What’s the over/under on how soon America will be sick of Joe Wurzelbacher, a/k/a Joe The Plumber? I’m giving the news cycle 48 hours to get him booked on all the shows and a magazine cover or two. By the way, Joe, your life better be pretty clean, because you’re about to be picked apart by the media and the blogosphere.
Isn’t it amazing how McCain made himself the victim in the name-calling personal attack war? His running mate goes around the country accusing Obama of “palling around with terrorists” and McCain himself has to calm down supporters spewing extremist remarks about his opponent, and McCain is the victim? Obama’s negative ads are about issues, McCain’s are much more personally pejorative. Now that’s spin.
McCain says Obama has spent more on negative ads than any presidential candidate in history, but that’s because of the huge amounts of money Obama is spending on all advertising (even in video games!). If only half of his ads were negative, that would still dwarf the overall sum McCain has spent — it’s something like an 8-1 ratio in Obama’s favor.
Not one uncommitted voter was swayed by the discussion of US trade policy with Colombia. Who cares about that? Only one demographic group: cokeheads.
Same thing applies for the Ayers issue. With 20 days to go and the economy owning the headlines every day, there’s no time for Ayers to get traction with the public, particularly the 7% of voters who still haven’t made up their minds.

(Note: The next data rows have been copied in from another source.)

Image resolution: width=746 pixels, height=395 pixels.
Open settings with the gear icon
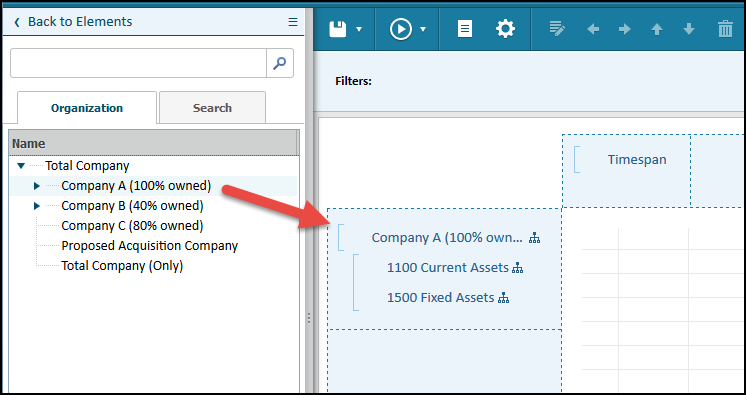coord(505,29)

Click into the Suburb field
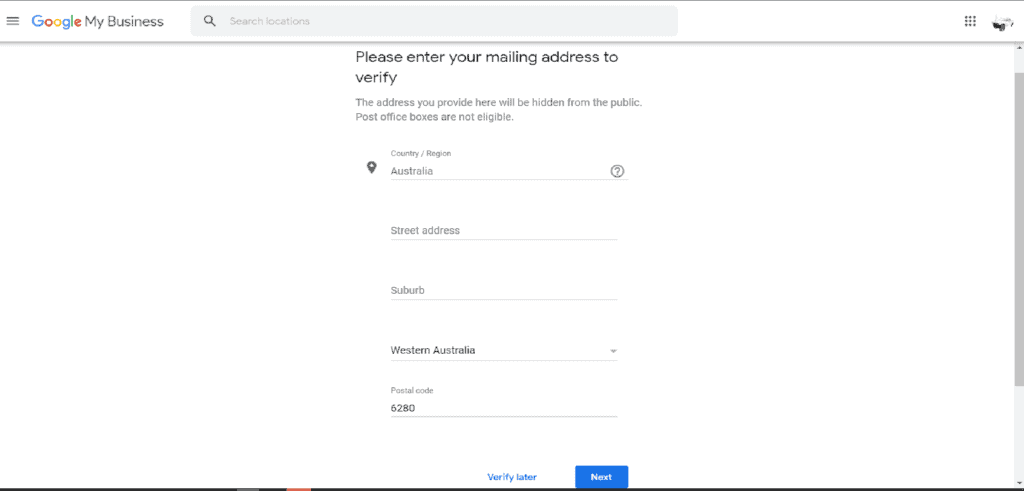[504, 291]
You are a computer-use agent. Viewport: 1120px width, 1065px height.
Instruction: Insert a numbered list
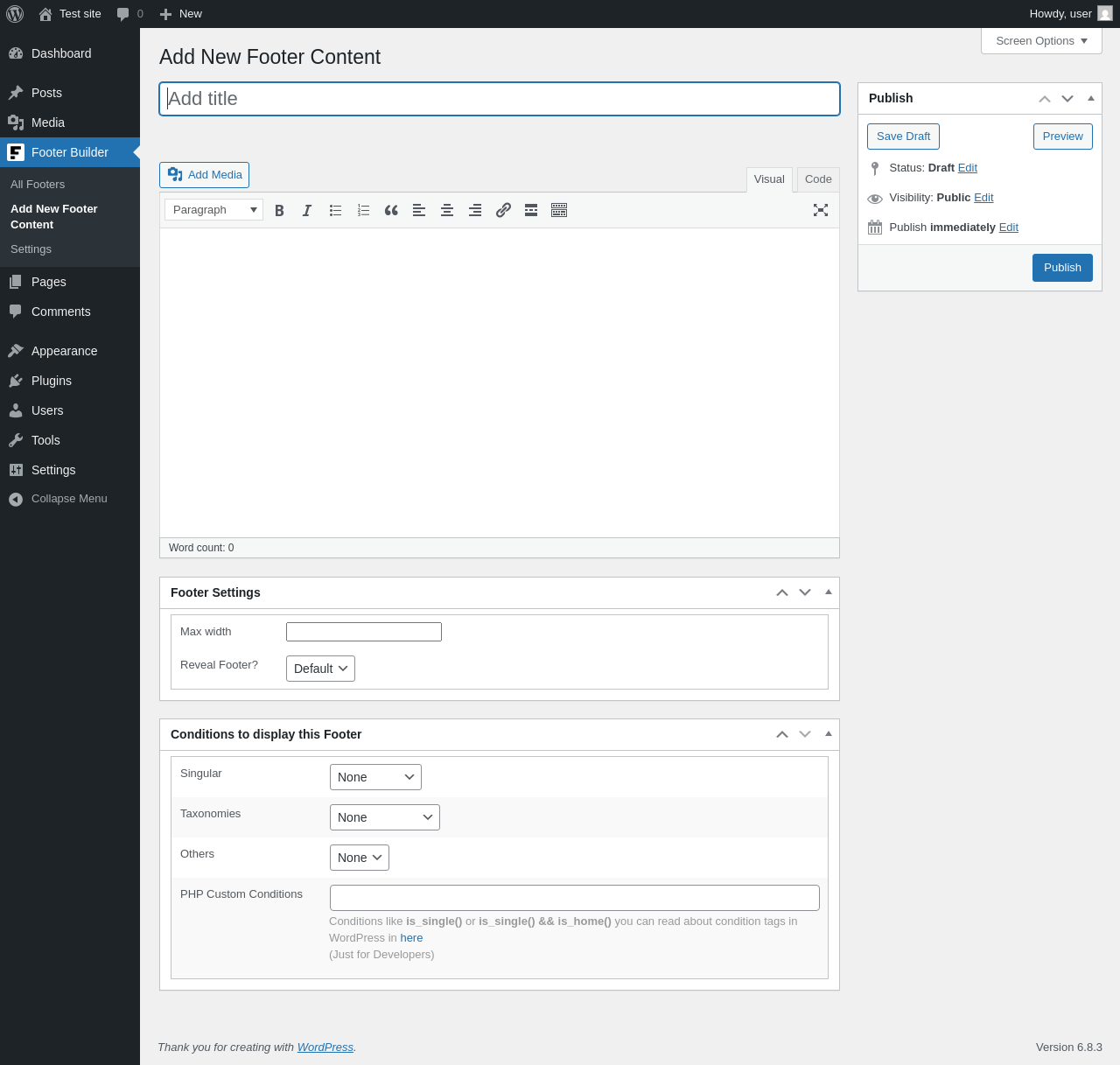[363, 210]
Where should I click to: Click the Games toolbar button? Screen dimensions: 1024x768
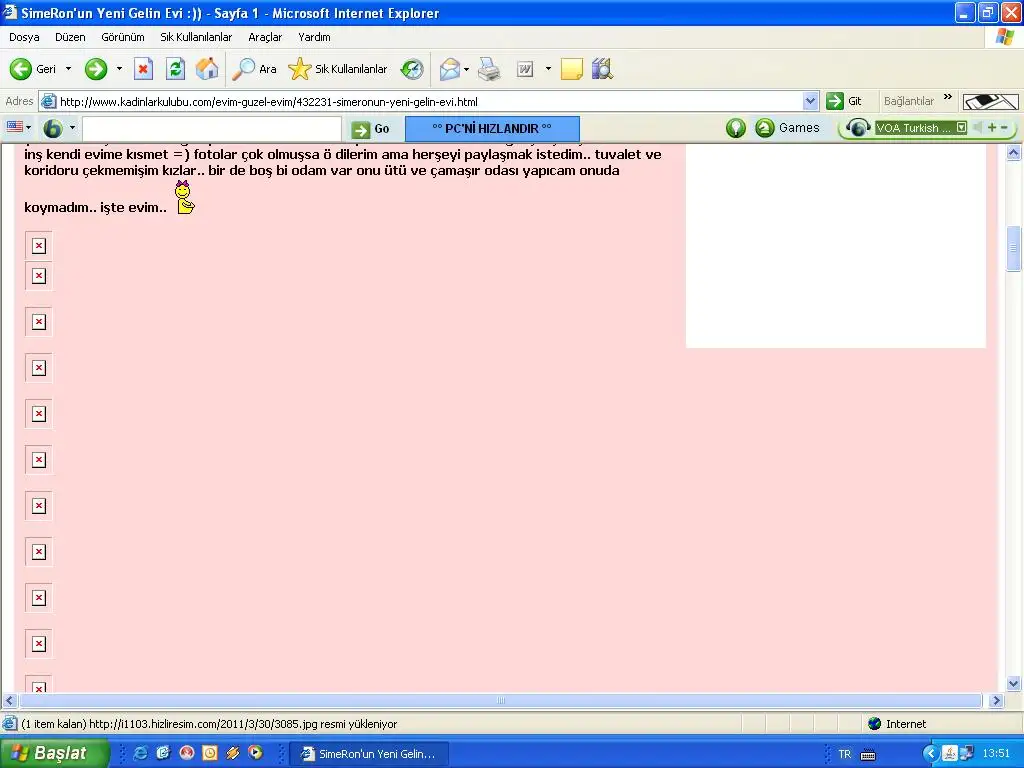[788, 128]
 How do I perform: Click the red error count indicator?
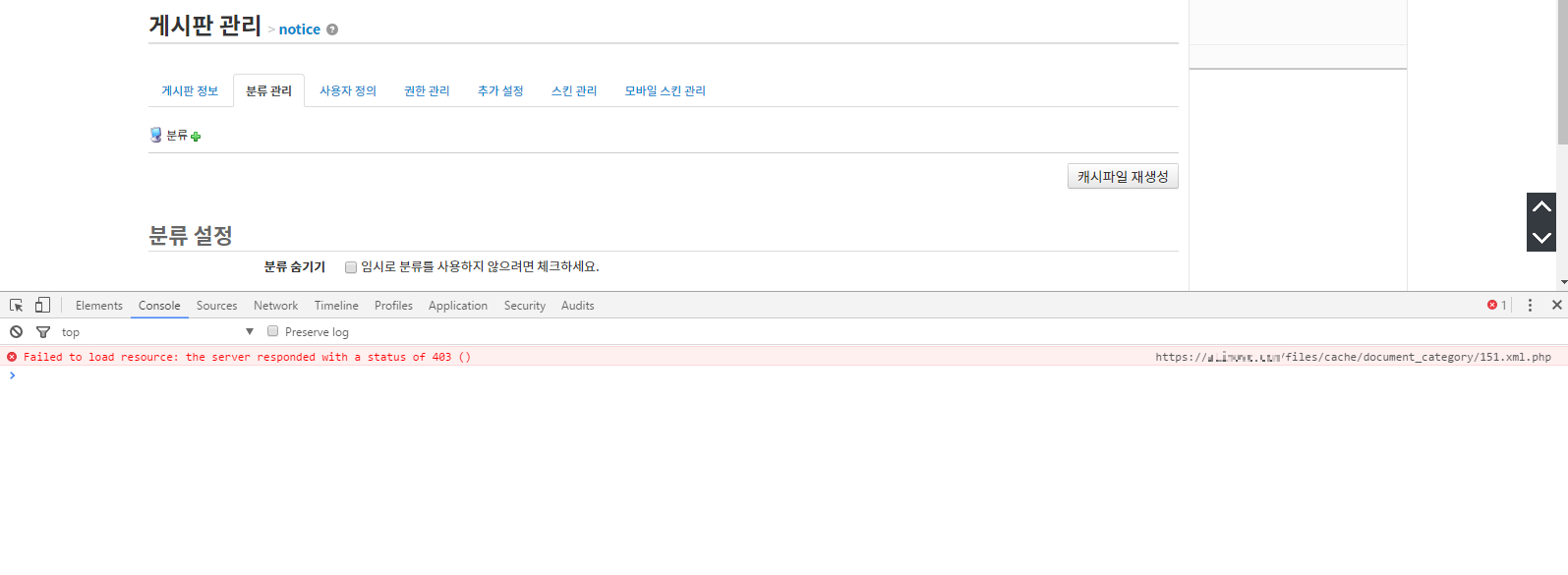tap(1496, 306)
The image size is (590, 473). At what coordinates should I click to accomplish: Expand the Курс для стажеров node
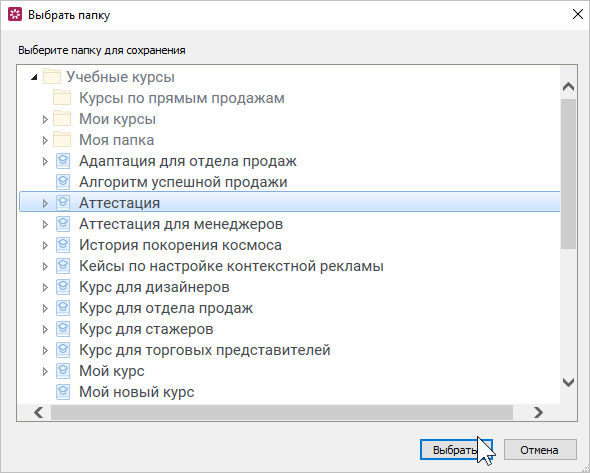point(45,329)

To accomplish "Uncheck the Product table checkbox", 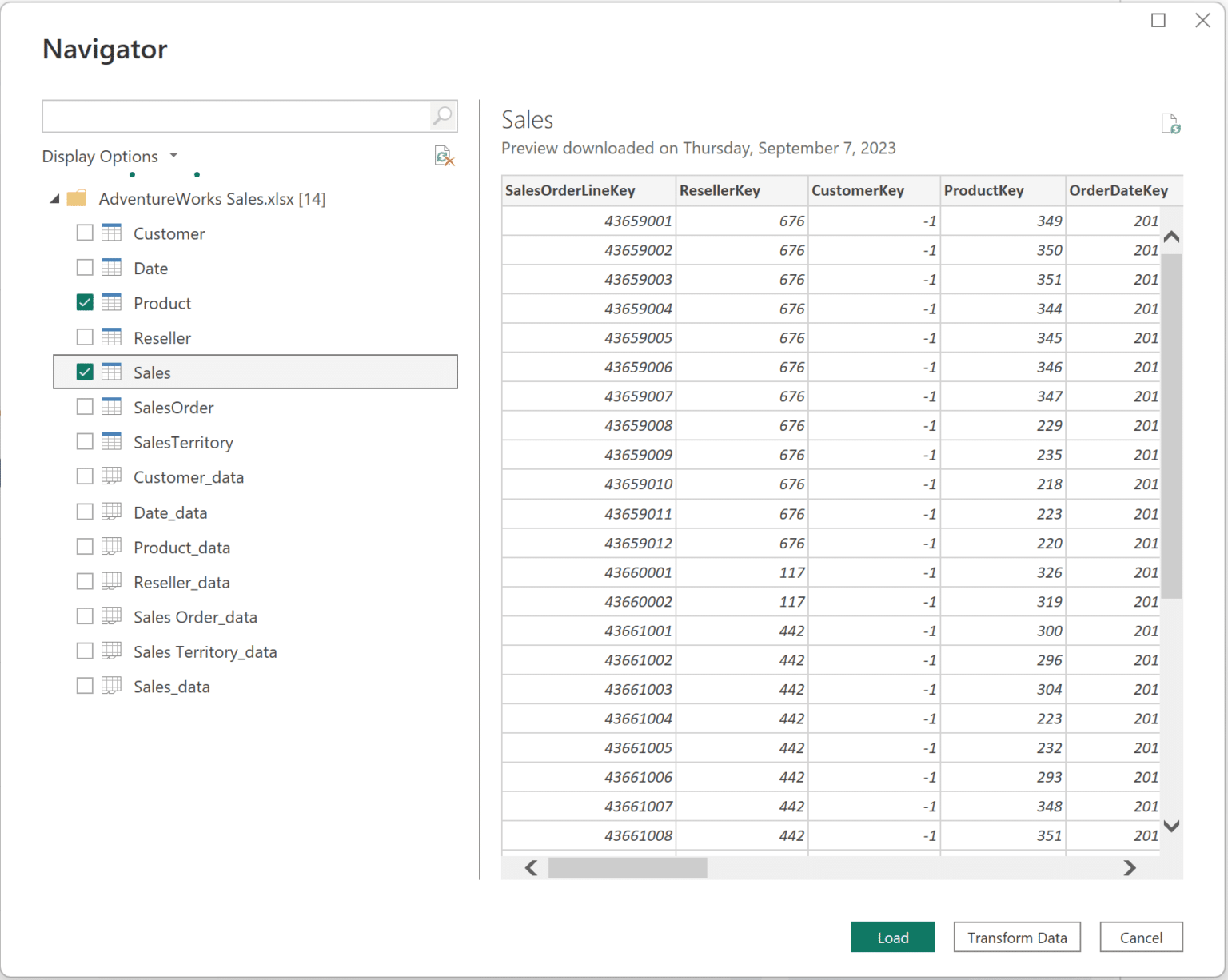I will pyautogui.click(x=85, y=302).
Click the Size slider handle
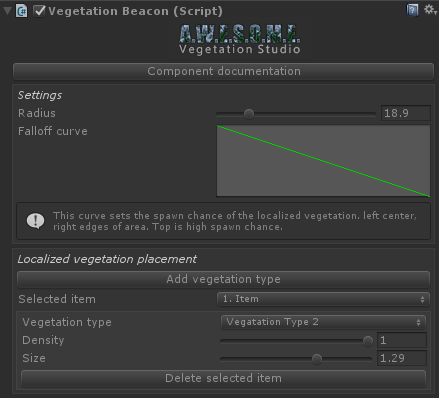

Missed opportunities for Obama:
- When McCain quoted Obama telling Joe The Plumber that we have to “spread the wealth,” Obama should have pointed out that’s how our tax system works now. It’s a progressive system, under which the more you make, the more you pay.
- He should have asked how McCain can freeze spending and still buy up $300 billion in mortgages. If that’s gonna come out of the $750 billion Paulson Plan, what takes up the slack?
- In the abortion discussion, he should have pointed out the the Palins made a choice to have their youngest child. Palin told an interviewer the other day that she and Todd prayed and talked about it a lot before making their decision. In other words, they considered the options and chose to have the child. That’s a choice. If Roe v. Wade were overturned, as both Palin and McCain want, they wouldn’t have had any options.
- On government being involved in health care and insurance, he should have pushed both the Medicare connection and the fact that McCain (and Obama), as a federal employees, is covered by a government health care plan.
I’m not sure whose grin is more annoying — Obama’s when he heard McCain say something he considers ridiculous, or McCain’s when he heard, well, anything.
To play up his self-proclaimed maverick status, McCain keeps talking up how he has voted against his party at times, and challenging Obama to give evidence of when he’s done that. But Obama isn’t running as the anti-Democrat Democrat, and all he has to say is, this isn’t about who I voted with, it’s about what I voted for. Incidentally, Obama was gracious several times in mentioning things he agreed with McCain on, but I didn’t hear McCain return the favor.
Bob Schieffer was the only debate moderator who avoided asking a stupid question. He did a very good job keeping these guys to the topic as often as possible, even interrupting to get direct (or as direct as they can be) answers to his questions.
WLS political analyst Dan Profft adds that Schieffer did McCain one big favor — he made him seem not so old by comparison.